Here’s a story that contradicts much of what the experts tell us about art thefts which is that they are primarily crimes of opportunity, not the work of criminal masterminds with shopping lists composed by secretive billionaires. The rented Pebble Beach home of a retired Harvard Medical School professor and his business partner was robbed of 30 works, including 16 “significant’’ works by Jackson Pollock, Edgar Degas, Rembrandt, and Renoir.
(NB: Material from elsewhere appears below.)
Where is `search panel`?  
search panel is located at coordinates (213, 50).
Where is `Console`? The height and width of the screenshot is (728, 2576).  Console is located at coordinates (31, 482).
The stolen art was valued at $27 million for insurance purposes in 2002. Ralph Kennaugh, 62, is the former oncologist and his partner is Angelo Amadio, 31. The art was stolen from their personal collection:
Investigators have strong leads in the case, but Amadio said that does not mean the pieces will be returned. “We believe these pieces are already out of the country and sold, since they have buyers ready in professional heists like this,’’ he said. […]
Several factors have led the business partners to believe the heist was done by professionals with sophisticated knowledge of the art market. Amadio said that only three or four people in the world knew the two owned some of the pieces and that the thieves took only authenticated paintings, though the collection included some impeccable reproductions that only a skilled eye would be able to distinguish from the original.
Amadio said in an interview last night that he believes the value of the collection increased since 2002, as the two acquired more art, including a 4-foot-by-7-foot Pollock painting thought to be worth at least $20 million and possibly as much as $80 million. Internal and external hard drives containing business records and client contact lists were also stolen from Amadio and Kennaugh’s laptop computers, Amadio said.